Set down, word for word, the line with "This screenshot has width=1280, height=720." and the lines after it through the final line of the data below, without pictures.

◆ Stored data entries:
━━━━━━

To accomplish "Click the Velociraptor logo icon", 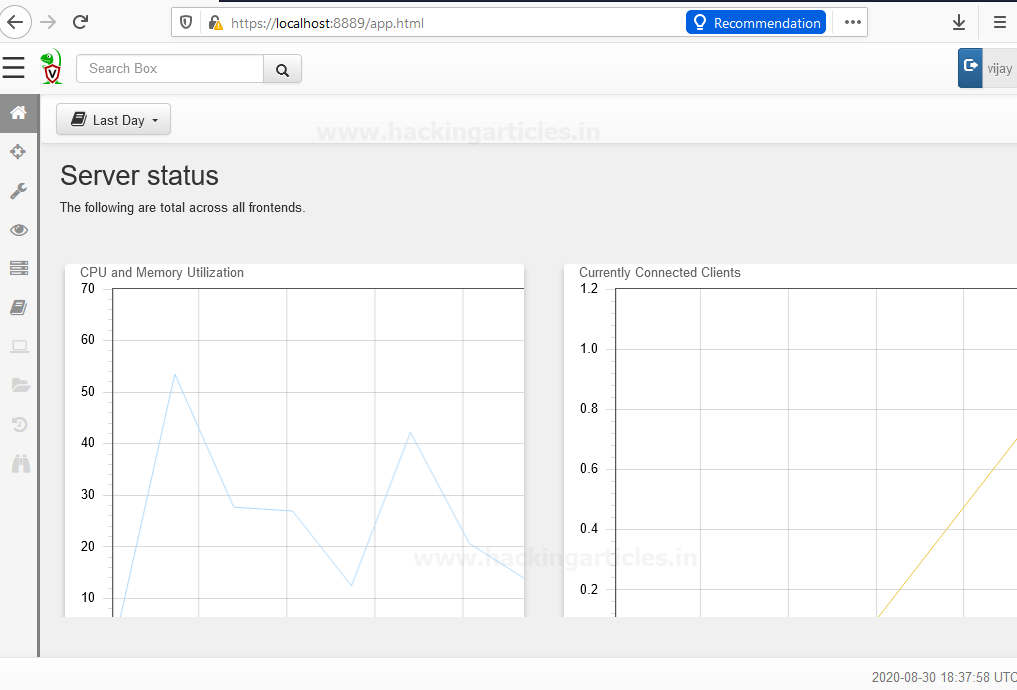I will click(51, 67).
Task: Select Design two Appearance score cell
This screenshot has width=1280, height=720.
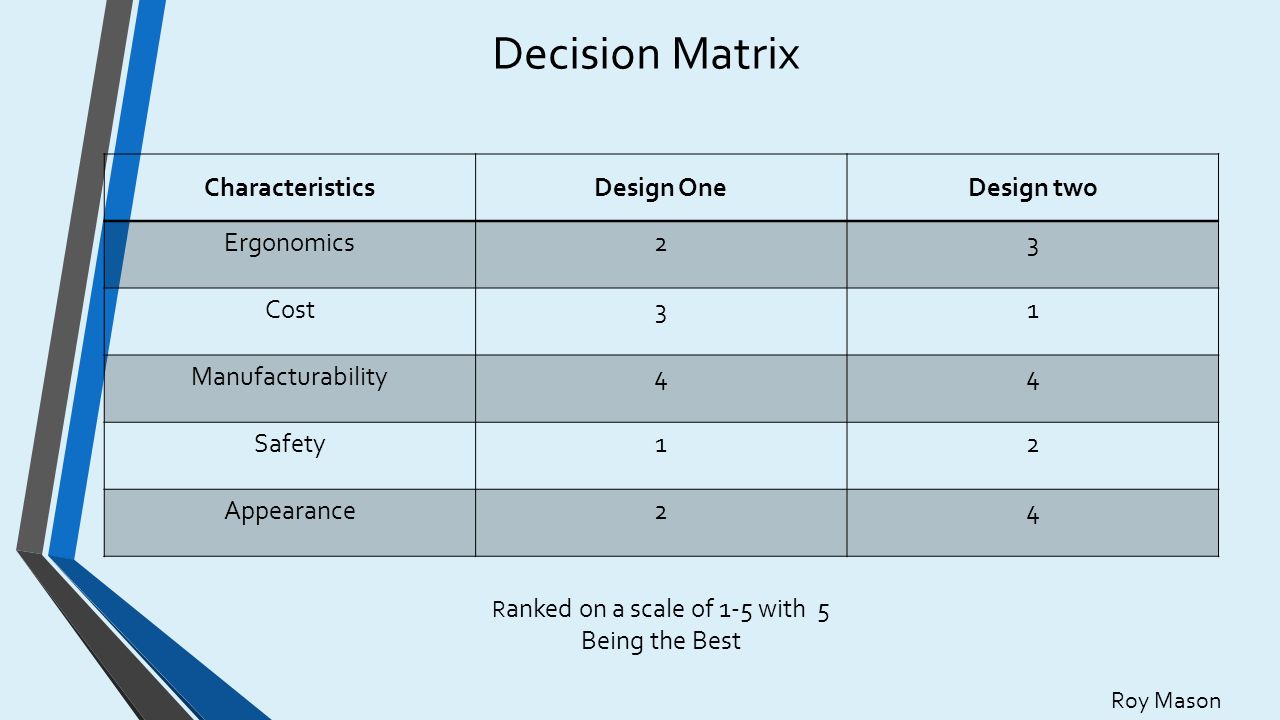Action: tap(1033, 523)
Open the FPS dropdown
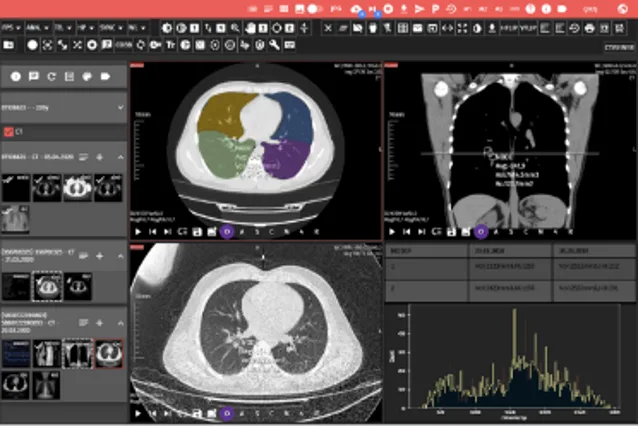 point(14,27)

━━━━━━

◆ Answer below:
This screenshot has width=1280, height=720.
Action: tap(1033, 523)
Open the FPS dropdown
 point(14,27)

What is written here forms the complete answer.